BosonQ Psi Federal will use a SpaceWERX SBIR slot to test a 2,000 parameter classifier against the ~20,000 unexplained orbital tracks the U.S. Space Surveillance Network logs each day.
Every day the U.S. Space Surveillance Network logs 18,000 to 25,000 observations it cannot yet match to a known satellite or piece of debris. Space-trackers call these routine blips Uncorrelated Tracks (Qubit Report). A New York startup called BosonQ Psi Federal just won its first U.S. contract to test whether a tiny classifier can sort them while running on satellite edge hardware, not in a data center.

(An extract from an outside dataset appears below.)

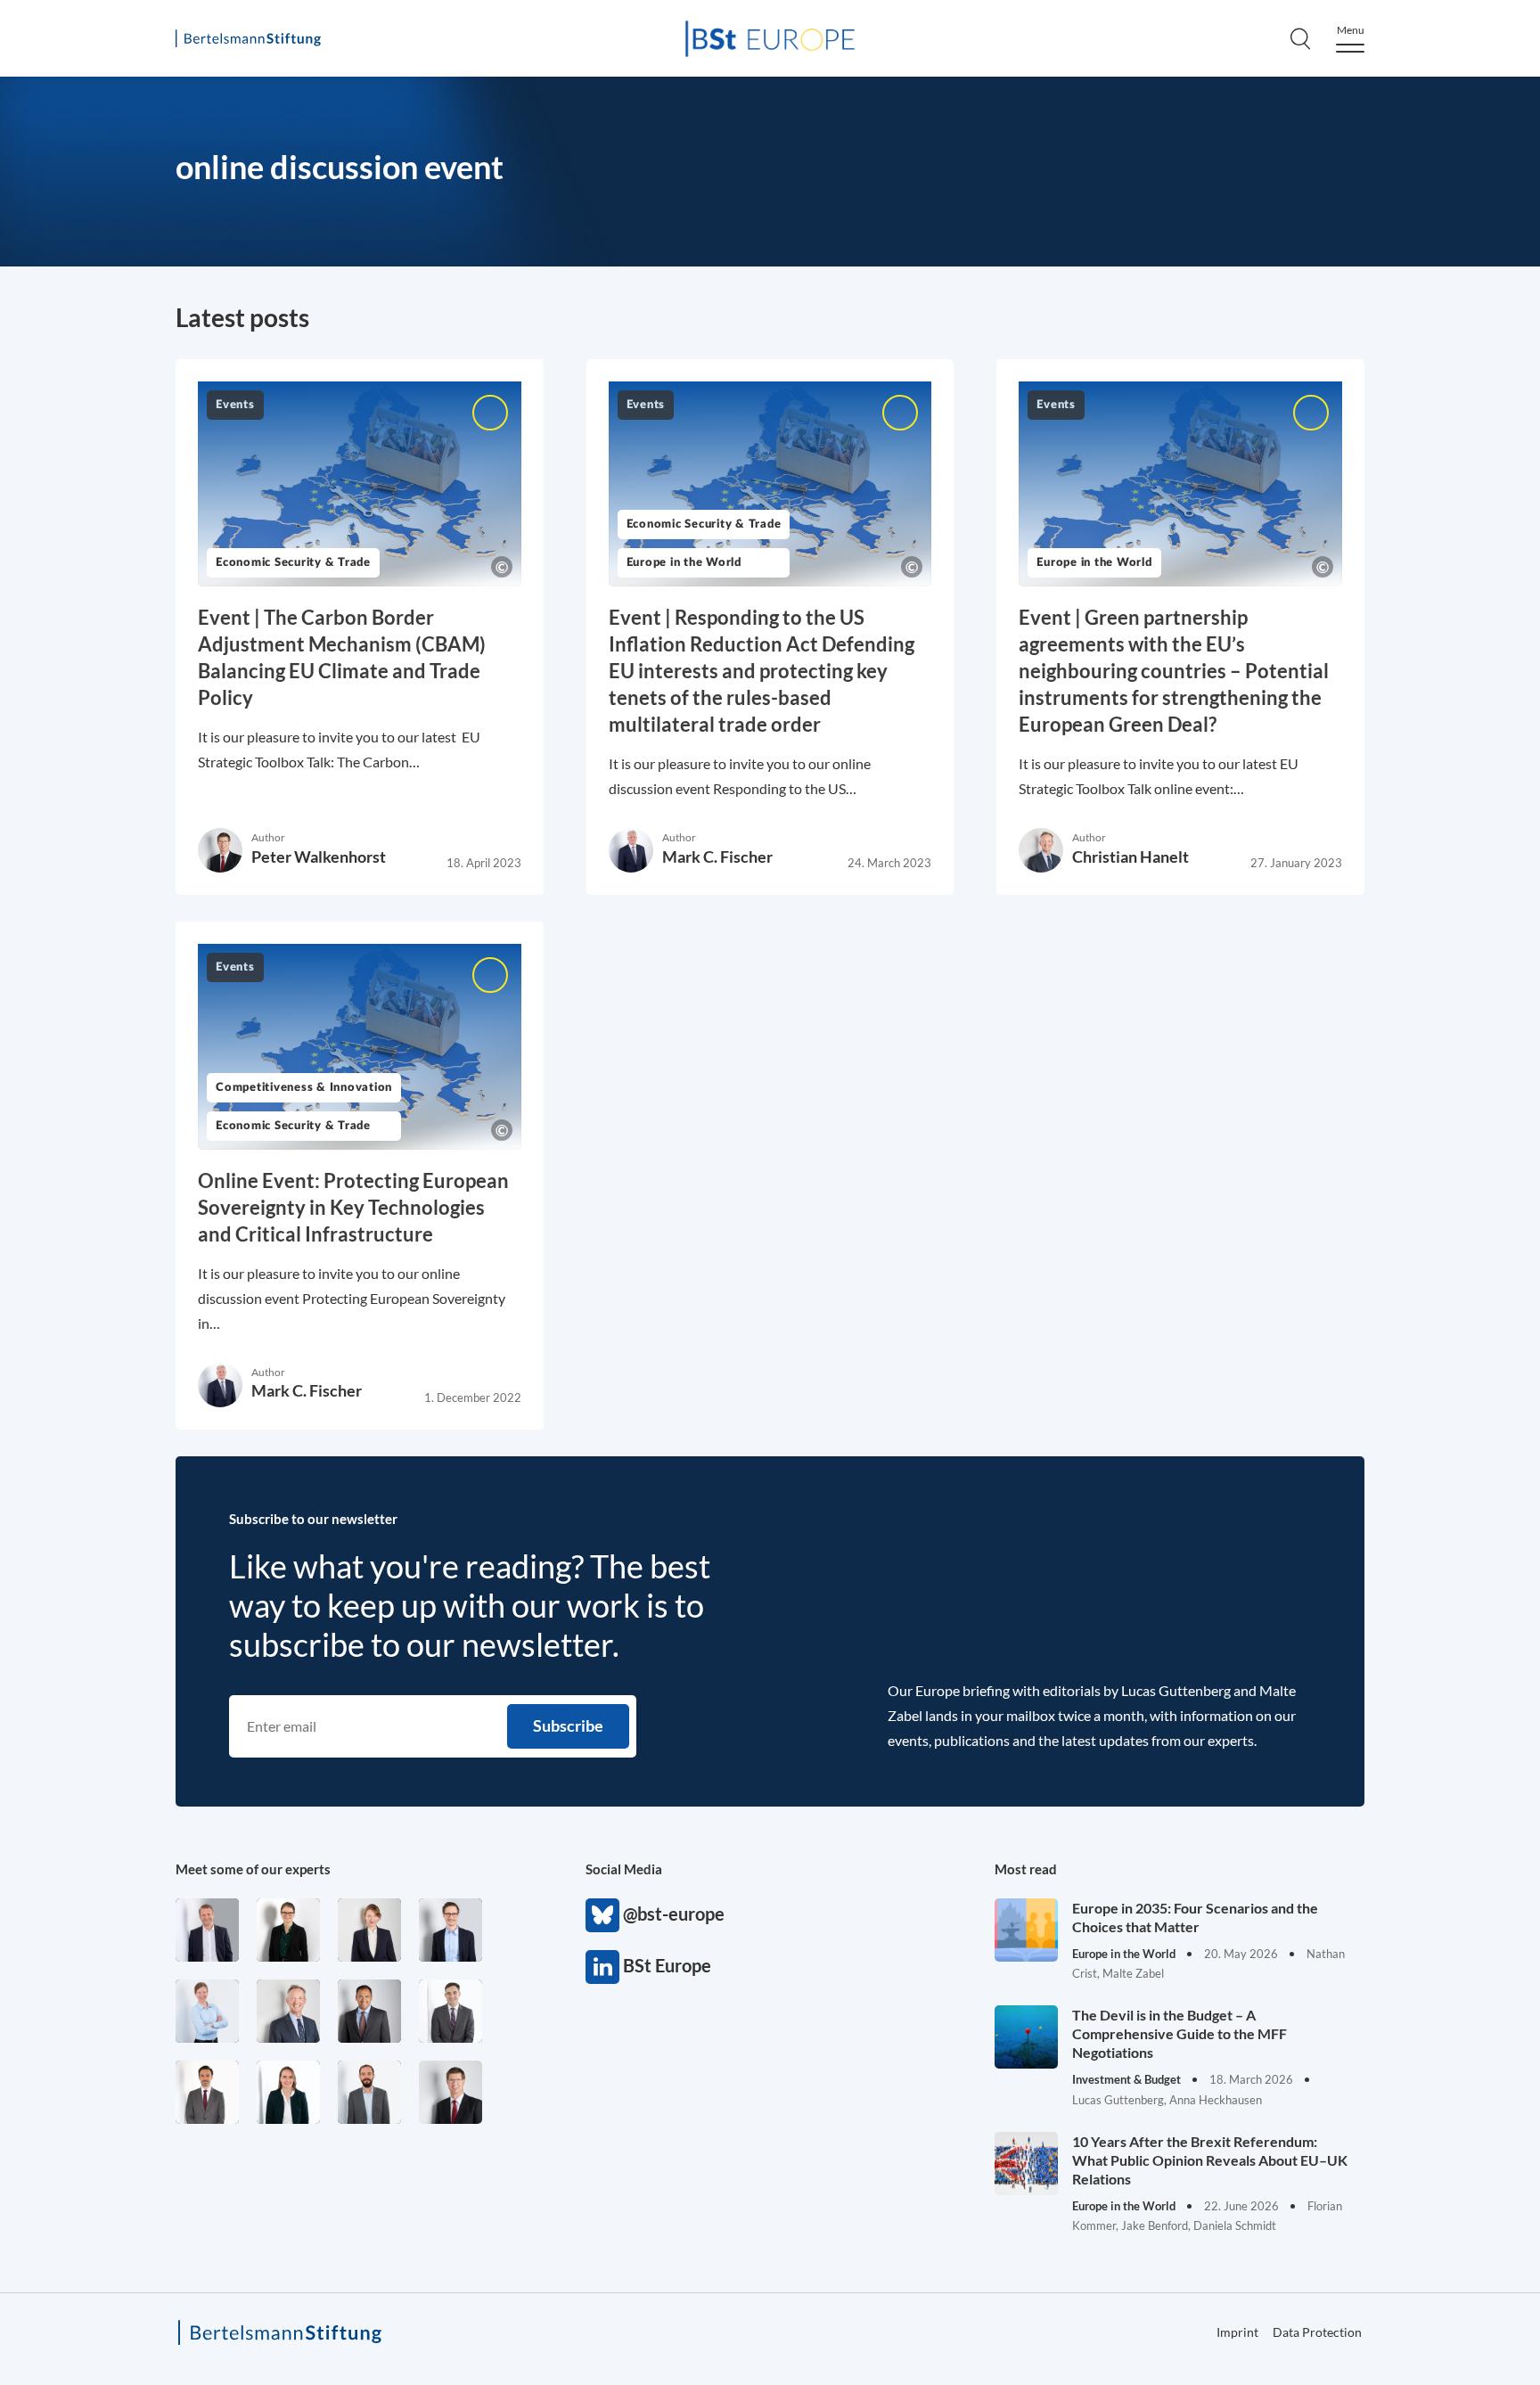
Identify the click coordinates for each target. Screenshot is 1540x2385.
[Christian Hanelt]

The award is a SpaceWERX Open Topic SBIR, a Small Business Innovation Research slot that lets Space Force vet dual-use technologies outside its normal procurement cycle. BosonQ Psi Federal, the federal affiliate of BosonQ Psi Corp, says it will adapt its BQPhy quantum-inspired platform into a Physics-Constrained Quantum-Assisted Machine Learning classifier (PRNewswire).
The performance numbers are the company's own. BosonQ Psi says the model shrinks from roughly 14 million parameters to about 2,000, a 99% reduction, while retaining more than 99% classification accuracy, cutting inference latency up to tenfold, and drawing roughly 90% less power (Interesting Engineering). The "quantum-assisted" label refers to physics-constrained classical compute that runs on an NVIDIA Jetson Nano, not execution on quantum hardware.
BosonQ Psi Federal previously demonstrated an earlier version at the BMC3I TAP Lab (formerly SDA TAP Lab). The Space Force has not published independent benchmarks, and the contract value was not disclosed.